[Collected data entries]
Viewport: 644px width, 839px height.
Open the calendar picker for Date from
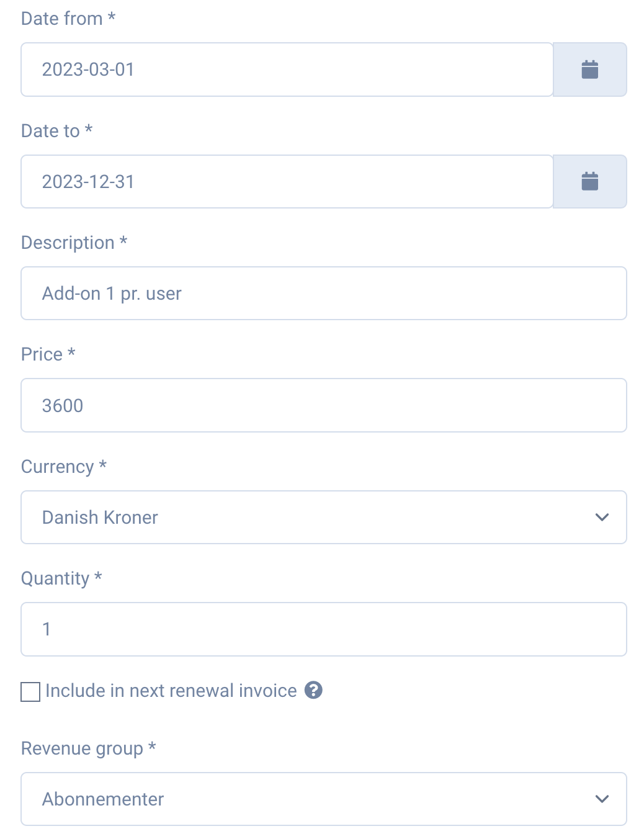coord(589,70)
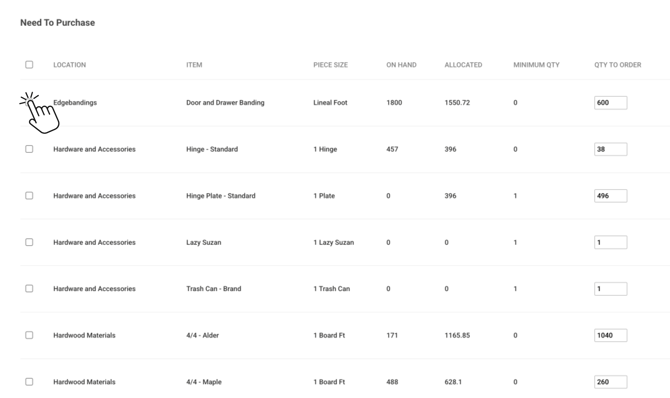Viewport: 670px width, 398px height.
Task: Edit quantity field showing 496
Action: 611,196
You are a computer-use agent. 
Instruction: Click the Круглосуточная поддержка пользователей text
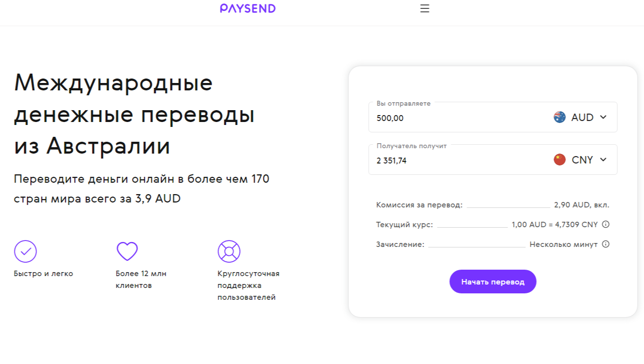pos(248,285)
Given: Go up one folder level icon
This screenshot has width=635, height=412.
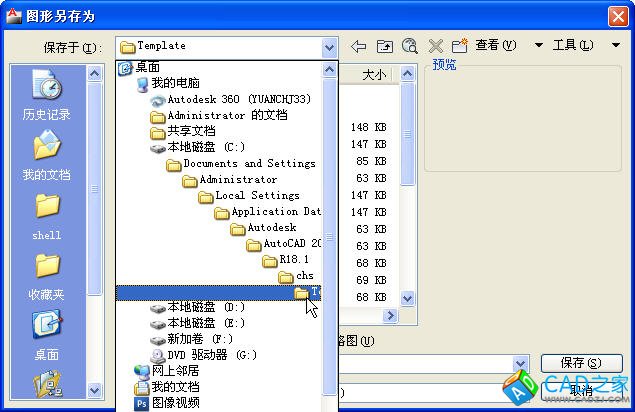Looking at the screenshot, I should click(385, 46).
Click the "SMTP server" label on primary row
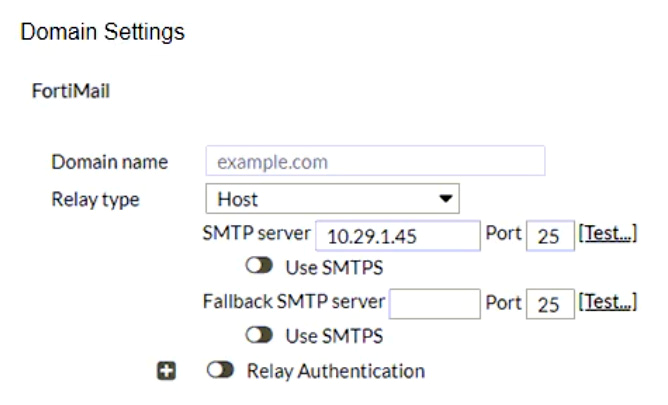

### [EXERCISE AIM]
Repeat the entries exactly and keep the pictures out of the copy.

### [WRITTEN REPLY]
Viewport: 644px width, 839px height.
Open the calendar picker for Date from
coord(589,70)
Viewport: 670px width, 398px height.
Task: Edit quantity field showing 496
Action: 611,196
You are a computer-use agent. 
Instruction: Click the Круглосуточная поддержка пользователей text
pos(248,285)
Given: Go up one folder level icon
This screenshot has width=635, height=412.
Looking at the screenshot, I should click(385, 46).
Click the "SMTP server" label on primary row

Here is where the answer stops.